Important consideration: homebrew is neither a website nor a service. It is a local software, a package manager, and quietly enabling phone-home analytics in an update after previously not doing such has a different threshold for “informed consent”.
How exactly is Homebrew not a service? We donate hours of work each week in an honest effort to make the best package manager we can for our users. Analytics help us decide how to prioritize our work.
It’s also literally the opposite of quietly enabled [1] [2].
Is youtube-dl a service because it needs to be constantly updated, at great effort, to deal with new countermeasures and the like?

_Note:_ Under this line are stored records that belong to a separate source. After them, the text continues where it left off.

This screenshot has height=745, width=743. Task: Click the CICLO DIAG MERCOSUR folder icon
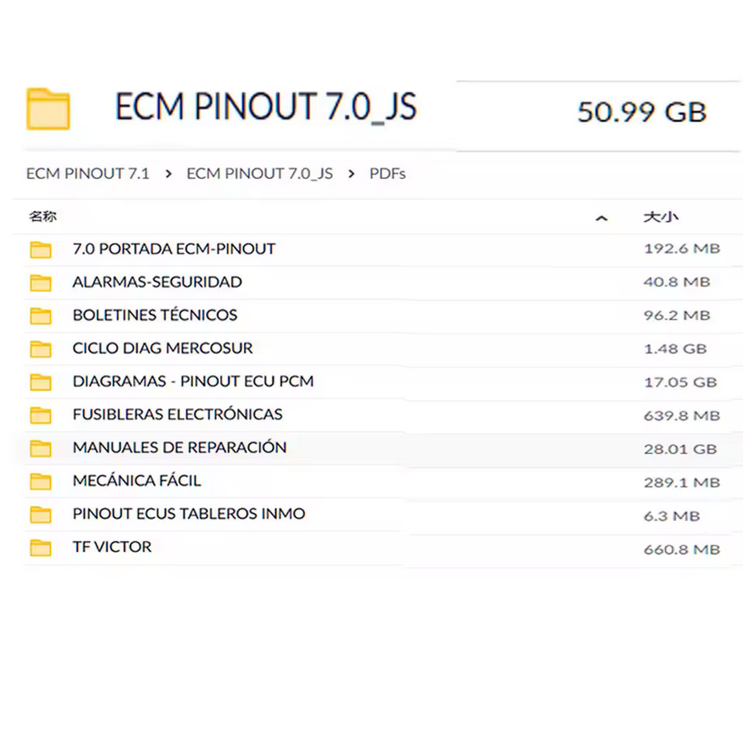click(x=41, y=348)
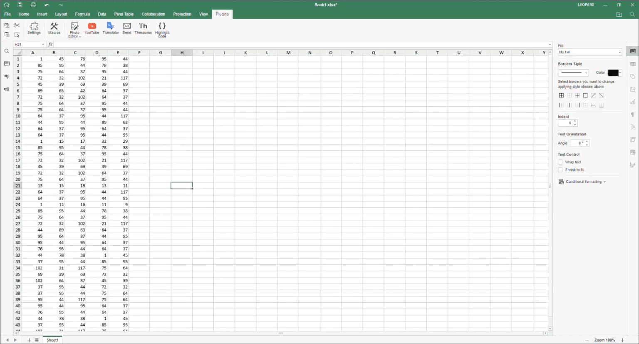639x344 pixels.
Task: Open the Thesaurus plugin
Action: (x=143, y=29)
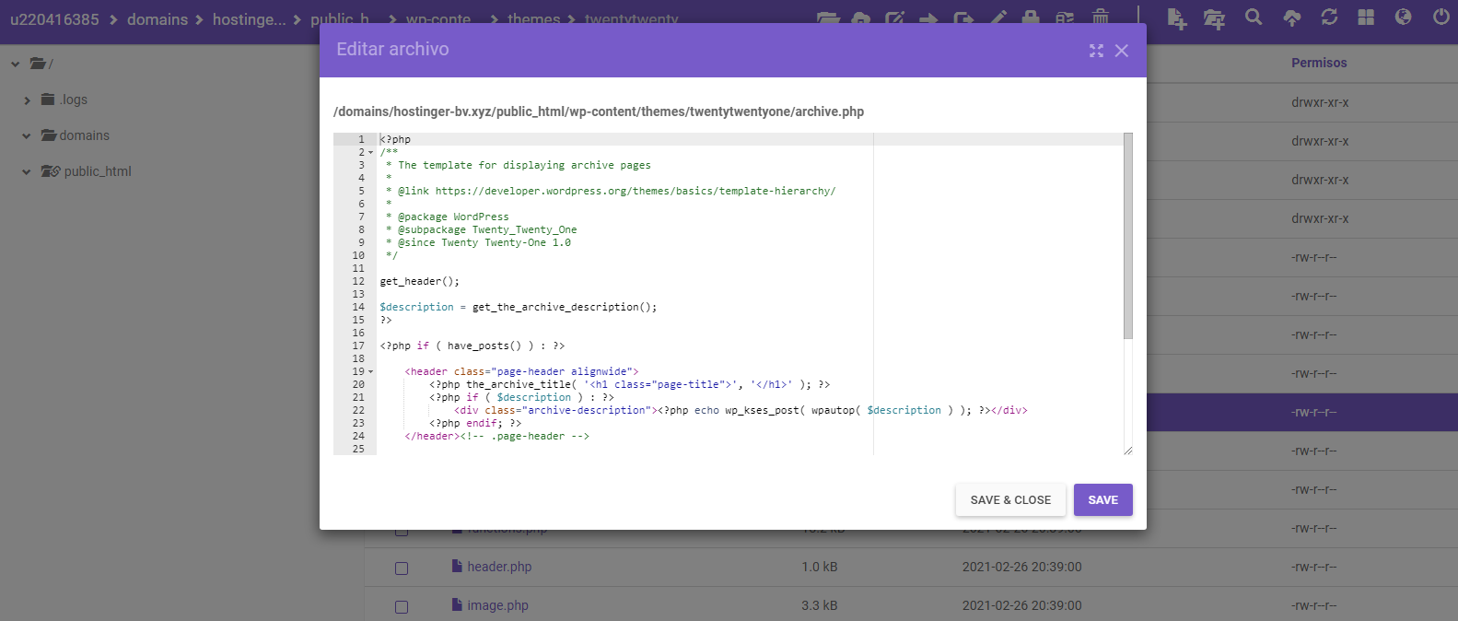Switch to grid view layout
Image resolution: width=1458 pixels, height=621 pixels.
1366,18
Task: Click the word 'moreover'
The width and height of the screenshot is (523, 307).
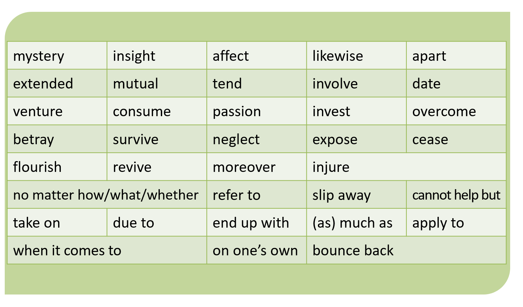Action: coord(244,167)
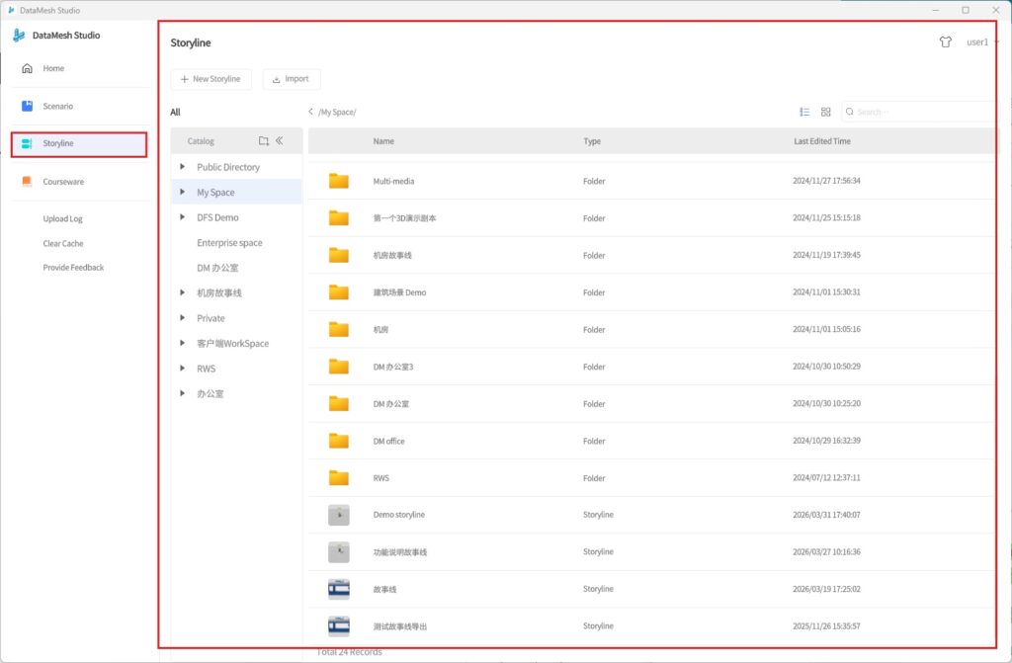1012x663 pixels.
Task: Open the Demo storyline thumbnail
Action: coord(339,515)
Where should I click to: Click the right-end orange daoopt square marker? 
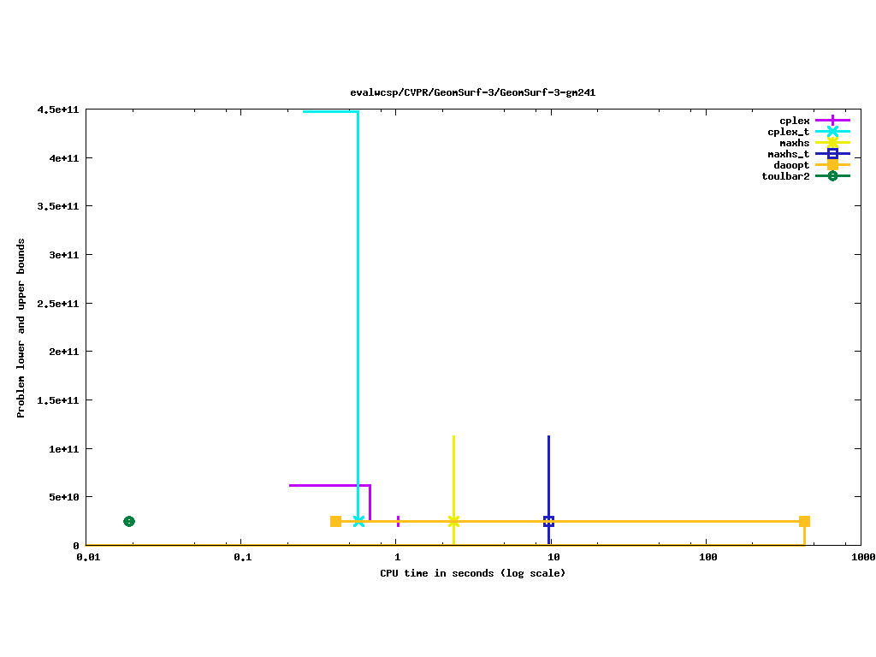coord(804,521)
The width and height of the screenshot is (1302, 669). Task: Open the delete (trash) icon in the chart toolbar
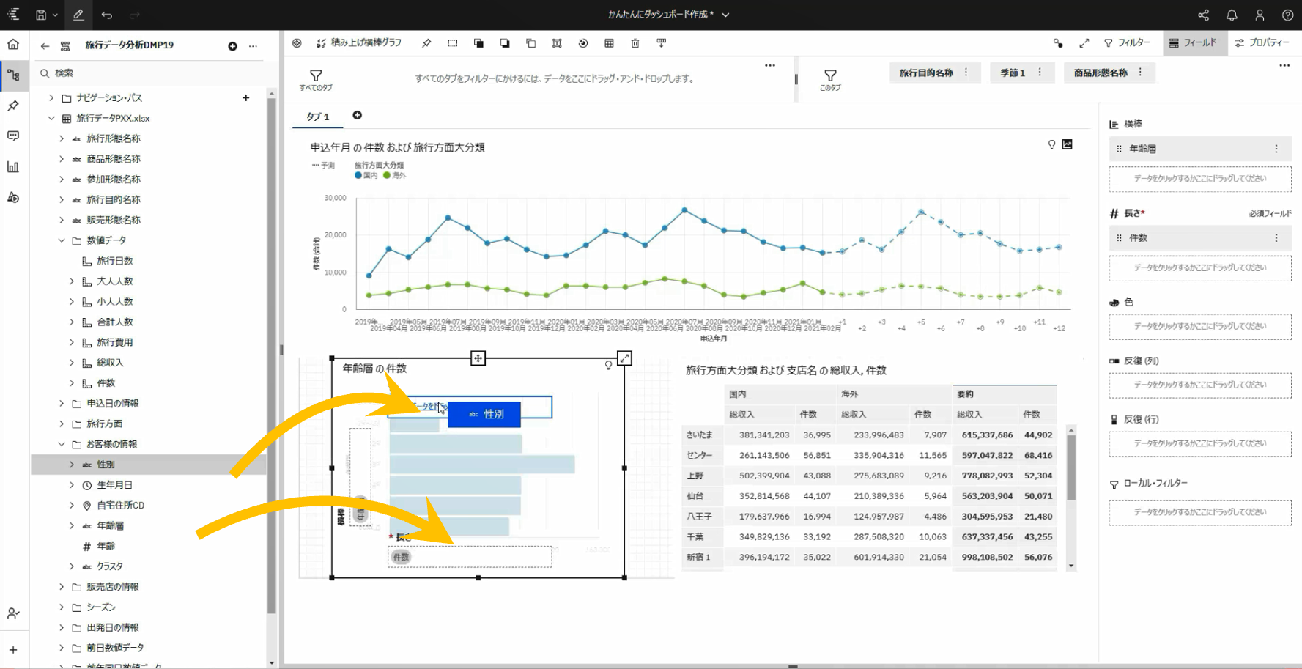(x=635, y=43)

Still looks like software to me.
If you were running the software for me (e.g. Gmail), then maybe Homebrew would qualify as a service.
> It’s also literally the opposite of quietly enabled
I discovered it when my firewall showed me an outbound connection to Google analytics. Homebrew spews so much stuff to the console, it's not something a regular user would read unless they looked for it. That was hardly sufficient disclosure.
You guys could have prompted for consent. You didn't. You still refuse to. And you won't entertain any suggestions that you do so unless it comes from a contributor. As I said in my original comment, your collective lack of judgement and refusal to consider the opinions of users is why I don't find you guys to be trustworthy anymore. I encourage everyone to find alternatives.
I’m not sure on whose systems you believe packages are built and tested, and from whose systems you feel Homebrew downloads bottles.
> it's not something a regular user would read unless they looked for it. That was hardly sufficient disclosure.
That notice was colored, it was typeset in bold, it was surrounded by newlines, and it sounded an audible bell. Blaming Homebrew for the fact that you missed that message says more about you than about Homebrew.